- _QUÉ HACER_:
Copia sin cambiar nada el tramo del listado que va desde la línea que contiene "Select bold TableB after blue RIGHT JOIN" hasta la que contiene "click(342, 254)", las dos incluidas.

──────── LOS DATOS

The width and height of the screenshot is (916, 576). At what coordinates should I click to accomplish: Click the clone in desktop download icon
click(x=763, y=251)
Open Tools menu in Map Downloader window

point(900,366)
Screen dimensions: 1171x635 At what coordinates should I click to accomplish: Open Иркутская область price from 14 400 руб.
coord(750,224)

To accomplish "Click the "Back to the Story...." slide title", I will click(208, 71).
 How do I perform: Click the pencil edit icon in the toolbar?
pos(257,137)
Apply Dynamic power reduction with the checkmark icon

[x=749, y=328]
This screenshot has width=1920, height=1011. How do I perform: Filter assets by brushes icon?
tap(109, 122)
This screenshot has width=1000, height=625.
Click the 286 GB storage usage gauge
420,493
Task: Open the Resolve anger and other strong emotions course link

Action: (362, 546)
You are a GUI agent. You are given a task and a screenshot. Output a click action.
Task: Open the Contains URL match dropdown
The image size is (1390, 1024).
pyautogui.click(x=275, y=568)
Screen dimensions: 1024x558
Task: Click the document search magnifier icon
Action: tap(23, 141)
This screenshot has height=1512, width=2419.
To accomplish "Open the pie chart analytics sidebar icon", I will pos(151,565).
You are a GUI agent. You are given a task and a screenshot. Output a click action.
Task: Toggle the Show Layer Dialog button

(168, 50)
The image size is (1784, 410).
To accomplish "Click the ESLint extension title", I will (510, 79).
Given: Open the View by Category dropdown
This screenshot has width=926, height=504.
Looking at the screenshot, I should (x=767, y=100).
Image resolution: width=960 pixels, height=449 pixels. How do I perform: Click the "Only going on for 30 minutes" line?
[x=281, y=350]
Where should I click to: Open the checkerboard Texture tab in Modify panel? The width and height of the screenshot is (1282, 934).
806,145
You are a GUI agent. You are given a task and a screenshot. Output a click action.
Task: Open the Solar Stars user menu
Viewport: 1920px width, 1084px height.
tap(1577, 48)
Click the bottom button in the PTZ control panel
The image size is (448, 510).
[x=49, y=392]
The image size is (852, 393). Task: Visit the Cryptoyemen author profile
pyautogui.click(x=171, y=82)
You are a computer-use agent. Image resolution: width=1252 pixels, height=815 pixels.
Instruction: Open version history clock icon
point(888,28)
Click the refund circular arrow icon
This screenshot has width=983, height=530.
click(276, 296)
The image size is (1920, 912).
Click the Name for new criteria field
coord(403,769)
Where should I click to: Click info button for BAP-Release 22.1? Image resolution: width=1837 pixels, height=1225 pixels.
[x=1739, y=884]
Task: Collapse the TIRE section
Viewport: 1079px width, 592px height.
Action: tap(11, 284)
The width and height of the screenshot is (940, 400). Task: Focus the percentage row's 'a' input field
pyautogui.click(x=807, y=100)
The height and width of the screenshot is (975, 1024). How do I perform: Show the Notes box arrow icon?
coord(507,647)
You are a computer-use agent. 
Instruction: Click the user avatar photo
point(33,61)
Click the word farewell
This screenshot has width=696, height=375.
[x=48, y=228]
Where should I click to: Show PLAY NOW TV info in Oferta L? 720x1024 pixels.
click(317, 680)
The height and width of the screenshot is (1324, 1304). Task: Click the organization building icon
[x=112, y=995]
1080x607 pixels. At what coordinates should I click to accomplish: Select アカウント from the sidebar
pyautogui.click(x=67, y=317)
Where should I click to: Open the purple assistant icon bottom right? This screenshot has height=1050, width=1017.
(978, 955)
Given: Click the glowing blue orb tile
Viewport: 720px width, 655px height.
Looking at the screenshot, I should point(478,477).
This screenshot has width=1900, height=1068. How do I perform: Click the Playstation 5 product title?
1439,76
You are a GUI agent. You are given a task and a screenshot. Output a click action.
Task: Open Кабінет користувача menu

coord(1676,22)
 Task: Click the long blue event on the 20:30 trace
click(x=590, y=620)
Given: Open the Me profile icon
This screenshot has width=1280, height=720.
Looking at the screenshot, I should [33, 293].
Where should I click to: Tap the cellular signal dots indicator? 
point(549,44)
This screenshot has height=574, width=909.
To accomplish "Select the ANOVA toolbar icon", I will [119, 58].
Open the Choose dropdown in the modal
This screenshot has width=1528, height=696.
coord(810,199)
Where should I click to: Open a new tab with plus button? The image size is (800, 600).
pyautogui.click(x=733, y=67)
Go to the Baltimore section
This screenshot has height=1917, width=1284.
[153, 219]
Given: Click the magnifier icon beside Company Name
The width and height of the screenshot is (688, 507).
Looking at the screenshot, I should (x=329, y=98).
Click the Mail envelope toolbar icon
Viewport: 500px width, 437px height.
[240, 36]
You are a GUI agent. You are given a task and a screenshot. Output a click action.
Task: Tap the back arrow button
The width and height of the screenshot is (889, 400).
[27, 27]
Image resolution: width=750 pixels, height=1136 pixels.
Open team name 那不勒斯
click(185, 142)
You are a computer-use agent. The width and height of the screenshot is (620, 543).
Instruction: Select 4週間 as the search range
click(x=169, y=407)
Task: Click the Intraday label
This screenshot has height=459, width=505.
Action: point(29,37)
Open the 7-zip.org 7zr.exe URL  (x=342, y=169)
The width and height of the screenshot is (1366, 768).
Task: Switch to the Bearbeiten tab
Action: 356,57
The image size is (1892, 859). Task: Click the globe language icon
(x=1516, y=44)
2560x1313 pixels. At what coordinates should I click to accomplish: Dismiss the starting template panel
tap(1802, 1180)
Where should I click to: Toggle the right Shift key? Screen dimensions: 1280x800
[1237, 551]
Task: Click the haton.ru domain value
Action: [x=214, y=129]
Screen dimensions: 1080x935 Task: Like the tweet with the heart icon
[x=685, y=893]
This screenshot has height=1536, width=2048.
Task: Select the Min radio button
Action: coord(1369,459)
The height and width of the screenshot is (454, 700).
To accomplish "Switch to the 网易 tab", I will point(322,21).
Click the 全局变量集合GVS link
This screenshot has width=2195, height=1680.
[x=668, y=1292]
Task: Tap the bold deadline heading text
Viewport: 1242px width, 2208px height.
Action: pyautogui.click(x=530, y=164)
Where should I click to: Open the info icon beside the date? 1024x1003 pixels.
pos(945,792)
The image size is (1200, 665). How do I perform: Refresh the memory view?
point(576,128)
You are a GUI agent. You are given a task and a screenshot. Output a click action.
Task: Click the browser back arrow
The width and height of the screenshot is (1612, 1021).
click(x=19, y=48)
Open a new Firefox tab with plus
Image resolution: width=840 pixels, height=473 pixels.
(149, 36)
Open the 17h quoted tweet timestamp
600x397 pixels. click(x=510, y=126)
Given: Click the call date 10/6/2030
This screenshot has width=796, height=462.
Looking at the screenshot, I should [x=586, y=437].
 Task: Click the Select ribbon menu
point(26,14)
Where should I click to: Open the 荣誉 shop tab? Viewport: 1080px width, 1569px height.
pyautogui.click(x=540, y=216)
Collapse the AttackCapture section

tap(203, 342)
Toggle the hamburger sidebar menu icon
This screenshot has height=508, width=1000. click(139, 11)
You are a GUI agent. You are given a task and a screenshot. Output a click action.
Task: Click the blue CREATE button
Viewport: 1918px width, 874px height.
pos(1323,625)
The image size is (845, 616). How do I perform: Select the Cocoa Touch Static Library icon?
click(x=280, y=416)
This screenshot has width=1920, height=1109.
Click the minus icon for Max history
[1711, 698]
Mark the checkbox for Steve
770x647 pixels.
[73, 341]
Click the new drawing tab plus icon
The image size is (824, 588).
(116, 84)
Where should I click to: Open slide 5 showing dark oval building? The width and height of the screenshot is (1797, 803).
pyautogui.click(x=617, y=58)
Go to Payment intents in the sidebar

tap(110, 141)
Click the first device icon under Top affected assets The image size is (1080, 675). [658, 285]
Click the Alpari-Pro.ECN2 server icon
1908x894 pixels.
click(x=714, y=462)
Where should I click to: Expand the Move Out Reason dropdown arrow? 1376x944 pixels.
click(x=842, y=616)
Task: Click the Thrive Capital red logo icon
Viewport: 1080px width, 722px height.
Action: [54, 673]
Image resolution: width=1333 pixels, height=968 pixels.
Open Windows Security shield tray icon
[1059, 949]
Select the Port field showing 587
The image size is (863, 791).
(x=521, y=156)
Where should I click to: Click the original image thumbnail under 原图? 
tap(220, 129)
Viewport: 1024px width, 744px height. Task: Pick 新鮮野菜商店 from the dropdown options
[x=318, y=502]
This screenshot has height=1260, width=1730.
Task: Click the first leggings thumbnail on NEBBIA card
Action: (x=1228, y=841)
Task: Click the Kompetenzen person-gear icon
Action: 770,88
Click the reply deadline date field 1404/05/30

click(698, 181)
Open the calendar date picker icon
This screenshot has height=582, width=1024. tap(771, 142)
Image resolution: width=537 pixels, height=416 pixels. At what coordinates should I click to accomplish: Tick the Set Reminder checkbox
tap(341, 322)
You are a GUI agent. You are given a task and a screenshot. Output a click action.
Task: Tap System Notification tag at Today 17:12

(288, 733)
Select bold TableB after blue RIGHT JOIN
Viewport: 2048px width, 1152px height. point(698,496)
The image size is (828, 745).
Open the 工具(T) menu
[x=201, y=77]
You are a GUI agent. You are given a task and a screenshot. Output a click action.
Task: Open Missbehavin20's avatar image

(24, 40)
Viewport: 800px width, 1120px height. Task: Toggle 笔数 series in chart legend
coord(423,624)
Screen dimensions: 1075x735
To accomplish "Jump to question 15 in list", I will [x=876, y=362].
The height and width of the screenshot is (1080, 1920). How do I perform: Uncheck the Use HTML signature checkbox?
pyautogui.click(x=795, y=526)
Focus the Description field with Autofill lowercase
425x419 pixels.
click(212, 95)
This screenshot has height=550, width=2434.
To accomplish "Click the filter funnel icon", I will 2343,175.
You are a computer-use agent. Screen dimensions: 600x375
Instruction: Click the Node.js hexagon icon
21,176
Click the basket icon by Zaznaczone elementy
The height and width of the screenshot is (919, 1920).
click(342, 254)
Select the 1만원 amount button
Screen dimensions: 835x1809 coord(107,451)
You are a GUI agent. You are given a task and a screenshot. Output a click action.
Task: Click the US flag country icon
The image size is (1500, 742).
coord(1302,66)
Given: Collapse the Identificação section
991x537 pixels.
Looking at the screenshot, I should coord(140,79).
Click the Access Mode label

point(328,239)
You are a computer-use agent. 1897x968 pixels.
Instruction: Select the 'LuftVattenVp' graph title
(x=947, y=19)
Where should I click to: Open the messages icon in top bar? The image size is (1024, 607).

────────────────

- _LA RESPUESTA_:
Select bold TableB after blue RIGHT JOIN
Viewport: 2048px width, 1152px height. point(698,496)
The image size is (828, 745).
Open the 工具(T) menu
[x=201, y=77]
You are a GUI agent. You are given a task and a screenshot. Output a click action.
Task: Open Missbehavin20's avatar image

(24, 40)
Viewport: 800px width, 1120px height. Task: Toggle 笔数 series in chart legend
coord(423,624)
Screen dimensions: 1075x735
To accomplish "Jump to question 15 in list", I will [x=876, y=362].
The height and width of the screenshot is (1080, 1920). How do I perform: Uncheck the Use HTML signature checkbox?
pyautogui.click(x=795, y=526)
Focus the Description field with Autofill lowercase
425x419 pixels.
click(212, 95)
This screenshot has height=550, width=2434.
To accomplish "Click the filter funnel icon", I will 2343,175.
You are a computer-use agent. Screen dimensions: 600x375
Instruction: Click the Node.js hexagon icon
21,176
Click the basket icon by Zaznaczone elementy
The height and width of the screenshot is (919, 1920).
click(342, 254)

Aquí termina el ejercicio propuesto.